[Stored data entries]
○ ○ ○

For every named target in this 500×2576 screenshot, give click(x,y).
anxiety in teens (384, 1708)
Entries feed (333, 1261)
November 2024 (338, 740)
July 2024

○ ○ ○

Your assignment — Find the line that contains "anxiety in teens (384, 1708)". Write out that line and every line after it through the end of the data, exactly, and nothing else.

Result —
anxiety in teens (384, 1708)
Entries feed (333, 1261)
November 2024 (338, 740)
July 2024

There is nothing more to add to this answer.